§ Text passage
Start of Block

Blog: Don’t Believe the Hype – International Reference Pricing Will Cost Far More than 1% of R&D Budgets
By Duane Schulthess – 26 December 2018
“Every government intervention creates unintended consequences, which lead to calls for further government interventions.” Ludwig von Mises
It’s odd that a city like Brussels managed to carve itself out a niche as one of the major political centres of the world. The medieval site of a notoriously typhus infested bog, one of the main streets in downtown, ‘Rue du Marais’, literally means, “Street of the Swamp” and the name of the city itself comes from the old Flemish word Broekzele, which roughly translates to ‘settlement in the swamp.’ So, when one talks politically of draining the swamp, at least in Brussels, it carries a literal interpretation that is often distant from the current political climate in DC.
What goes without question is that both Brussels and DC are currently heaving under waves of increasing populist threats to drain political swamps. With the Brexit referendum followed by the election of President Trump, we also now have the Yellow Vest protests in France coupled with a letter accusing President Macron of treason signed by a dozen French generals and a former Minister of Defense. There is an air of anger against political institutions on both sides of the Atlantic, and increasingly, the heated rhetoric is being pointed at the price of medicines.
For the last 24 months, Brussels has seen an influx of U.S. financing for ‘grass roots’ organisations focused on EU access and reimbursement for medicines. The Open Societies Foundation and the Helmsley Trust amongst others, have poured millions of dollars into extremely well organised campaigns targeting Europe’s reimbursement system for medicines; a key plank in the European Institution’s solidarity charter guaranteeing equal treatment for all within the member states. This went as far as some activists even questioning the need for intellectual property (IP) and private drug development at all. Kayum Ahmed of the Open Societies Foundation in his introduction of a session at European Health Forum Gastein, on October 3rd, 2018, said “Research shows the public institutions fund most of the health and innovation . . .taxpayers are now paying twice.”
It was at this point that Vital Transformation entered the discussion, showing quite conclusively that private funders invested more than 500 times what the EU institutions contributed to biotech innovation through their framework programmes. The numbers are so convincing, it is a shame that they even need to be discussed. Sadly, much in the same way that NASA for many years avoided lending its voice to the debate on the ‘faked’ moon landings, innovators must start addressing the increasing falsehoods related to the price of medicines, profits, and the current climate of international innovation.
In reality, it is understandable that US politicians would want to discuss the unequal pricing of medicines globally, as European medicines are subsidised by US tax payers. The current US administration is simply playing the populist ‘Trump’ card to reduce prices in America too.

End of Block

§ Dataset excerpt
Start of Block

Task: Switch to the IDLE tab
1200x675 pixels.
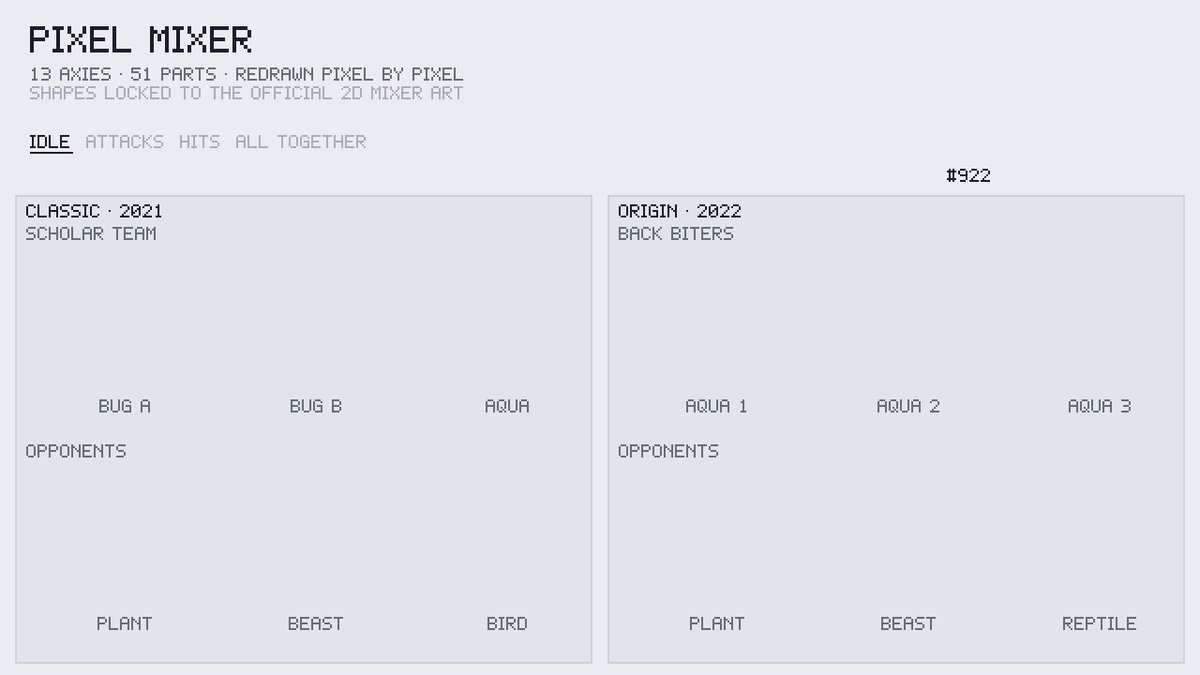Action: coord(50,142)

End of Block

§ Apply what you read
1. From the blog post on international reference pricing above, reproduce the passage from "It was at this" to "of international innovation." verbatim.
2. In the blog post on international reference pricing, how much more did Vital Transformation show that private funders invested in biotech innovation than the EU institutions contributed through their framework programmes?

§ Activity answers
1.
It was at this point that Vital Transformation entered the discussion, showing quite conclusively that private funders invested more than 500 times what the EU institutions contributed to biotech innovation through their framework programmes. The numbers are so convincing, it is a shame that they even need to be discussed. Sadly, much in the same way that NASA for many years avoided lending its voice to the debate on the ‘faked’ moon landings, innovators must start addressing the increasing falsehoods related to the price of medicines, profits, and the current climate of international innovation.

2. Private funders invested more than 500 times what the EU institutions contributed.